EXERCISE INSTRUCTIONS:
[A] Determine whether each of the following statements agrees with the passage on company loyalty, answering yes or no and quoting the deciding words of the passage: (i) many people at the speaker's last job stayed on for more than 20 years; (ii) Forbes reported in 2014 that staying at the same company for over two years on average raises lifetime earnings; (iii) the group offered a voluntary retirement package had become known as "highly tenured."
[B] Retype, without any change, the portion of the passage on company loyalty that opens with the words containing "company man, loyalty, jobs, working, employment" and closes with "you earn more.".

EXTRACT TO READ:
● ● ● ● ●
3. Be loyal to your company—it'll pay off

"'Loyalty pays off in the end' and 'Don’t change workplaces; try to stay at one place for your entire career' also 'Only change positions if it’s a vertical move. Don’t change positions if it’s a lateral move.' None of this is true any longer."

"A lot of people believed this at my last job. So much so that many stayed on for 20+ years. Earlier this year, this group became known as ‘highly tenured’ and was offered a voluntary retirement package. In many individual instances (such as mine) it wasn’t exactly ‘voluntary’. Maybe loyalty meant something at one time but definitely not anymore!"

"'Stick it out and put in your time' at a job you hate. The implication being, of course, that if you work hard for an employer and stay the course, you’ll be better for it. Those days are over.

company man, loyalty, jobs, working, employment Company loyalty doesn't pay like it used to. Giphy

Current reality: Millennials and Gen Z have gained a reputation for "job hopping," whereas previous generations were rewarded by staying with the same company long-term. But even in 2014, Forbes reported that “staying employed at the same company for over two years on average is going to make you earn less over your lifetime by about 50% or more.” Current wisdom says that job hopping will help you earn more.
● ● ● ● ●
[Records about locating elements on screens]
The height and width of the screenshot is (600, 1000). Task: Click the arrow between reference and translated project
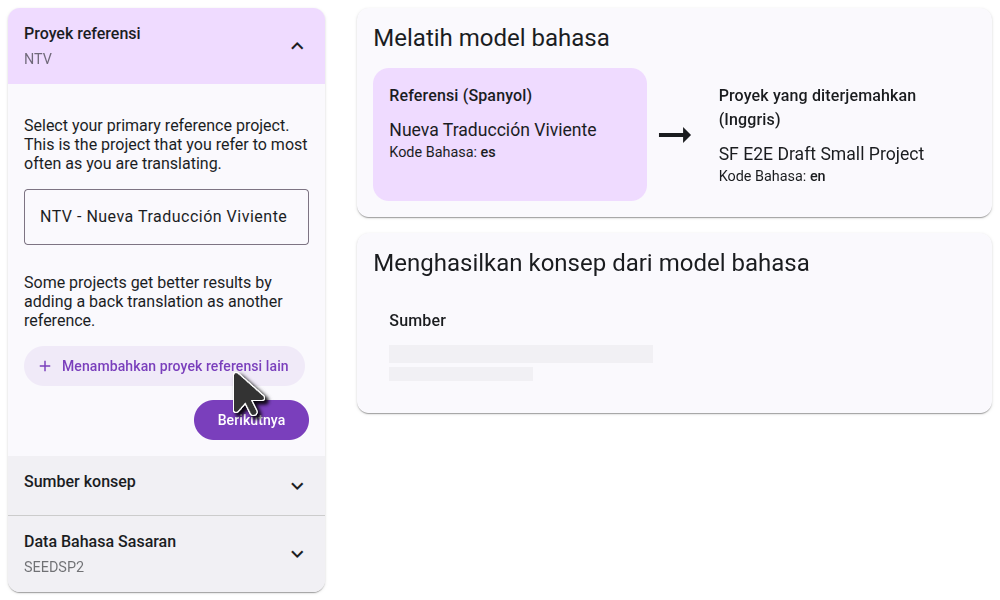(675, 135)
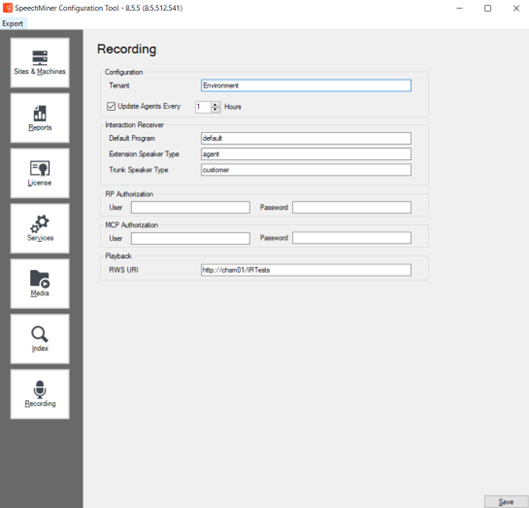
Task: Open the License panel icon
Action: pyautogui.click(x=40, y=168)
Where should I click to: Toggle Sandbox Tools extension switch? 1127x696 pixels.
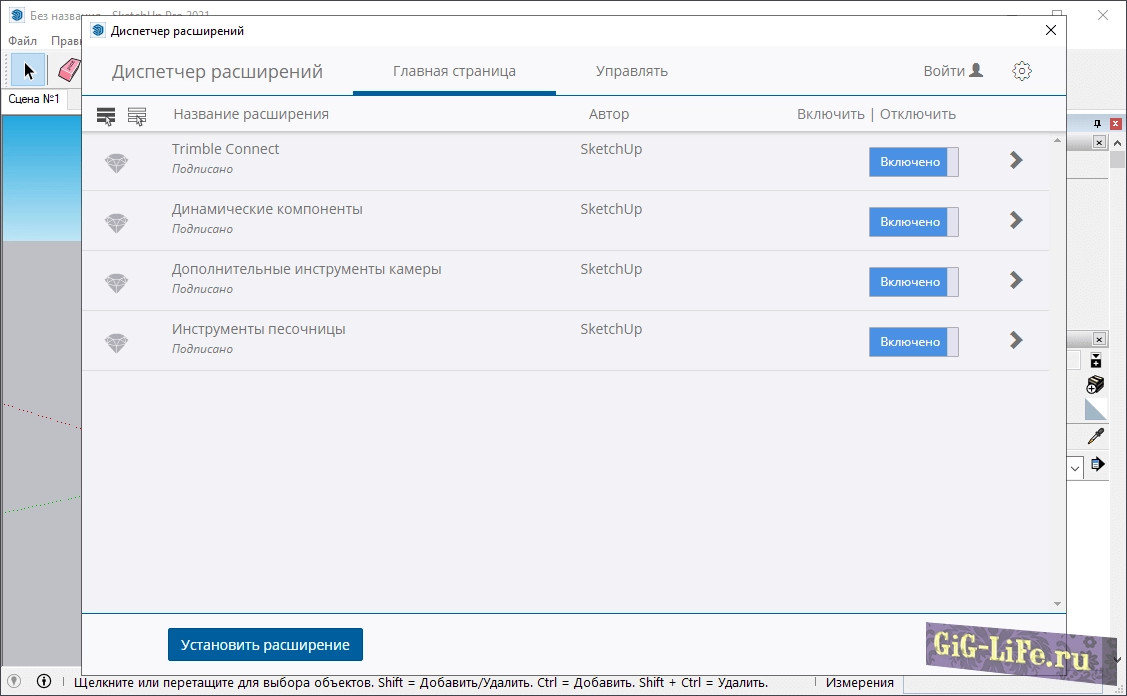pyautogui.click(x=913, y=342)
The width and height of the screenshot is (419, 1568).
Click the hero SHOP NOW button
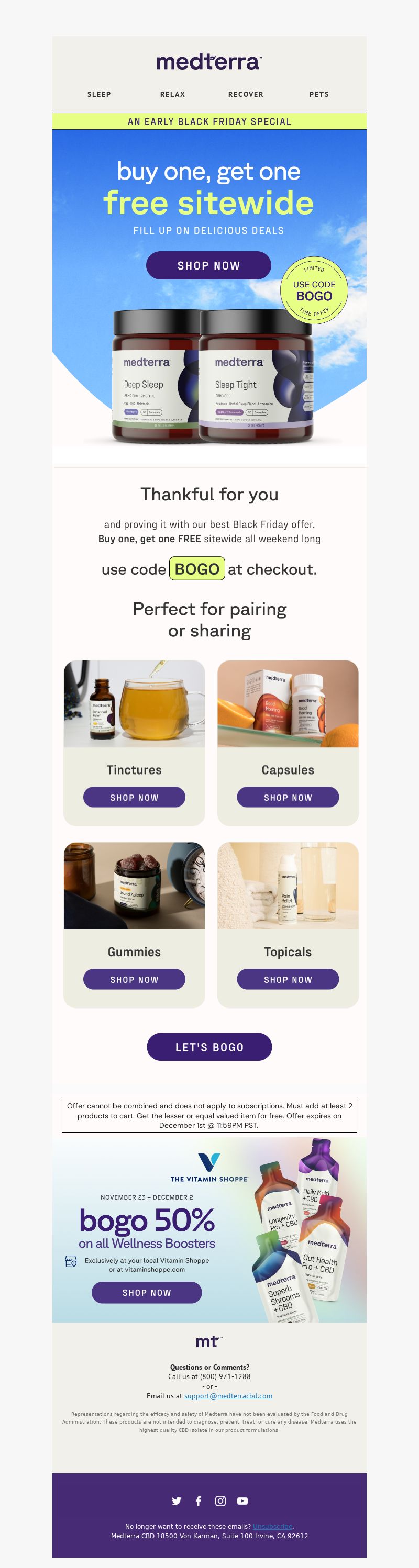(209, 265)
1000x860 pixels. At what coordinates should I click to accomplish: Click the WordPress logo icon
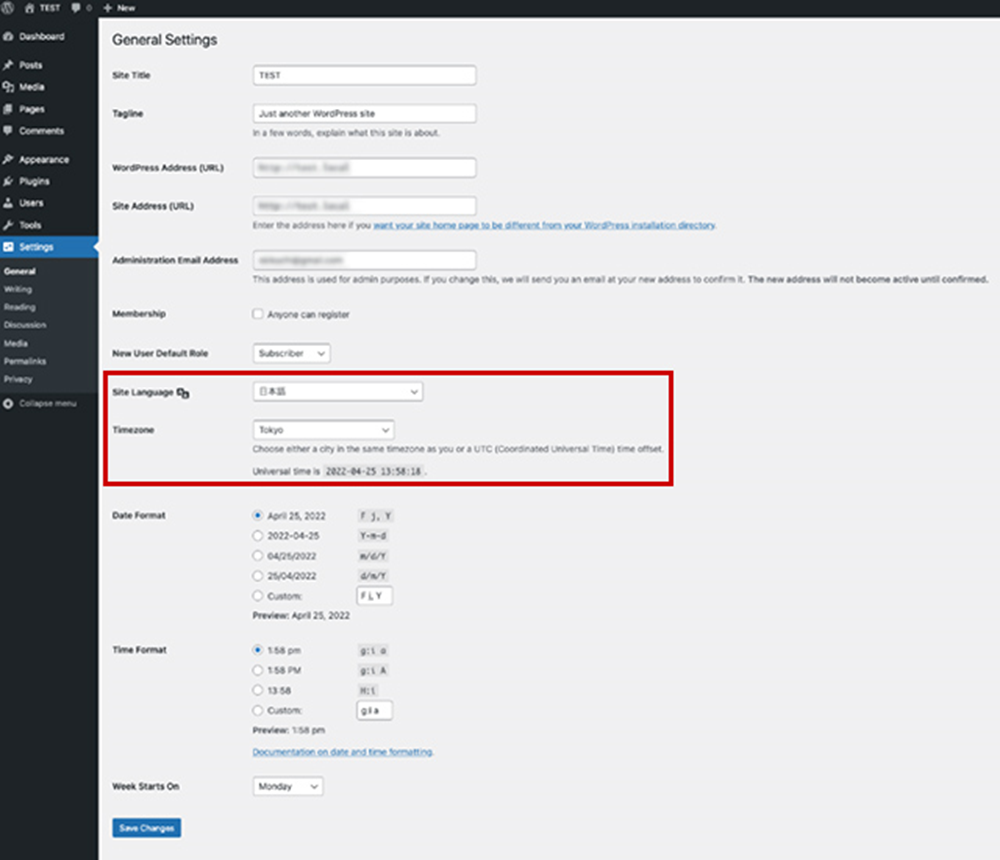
● ● ● ● ●
ANSWERS PER TASK:
[A]
(i) Yes: "So much so that many stayed on for 20+ years."
(ii) No: "staying employed at the same company for over two years on average is going to make you earn less over your lifetime by about 50% or more."
(iii) Yes: "this group became known as ‘highly tenured’ and was offered a voluntary retirement package."

[B]
company man, loyalty, jobs, working, employment Company loyalty doesn't pay like it used to. Giphy

Current reality: Millennials and Gen Z have gained a reputation for "job hopping," whereas previous generations were rewarded by staying with the same company long-term. But even in 2014, Forbes reported that “staying employed at the same company for over two years on average is going to make you earn less over your lifetime by about 50% or more.” Current wisdom says that job hopping will help you earn more.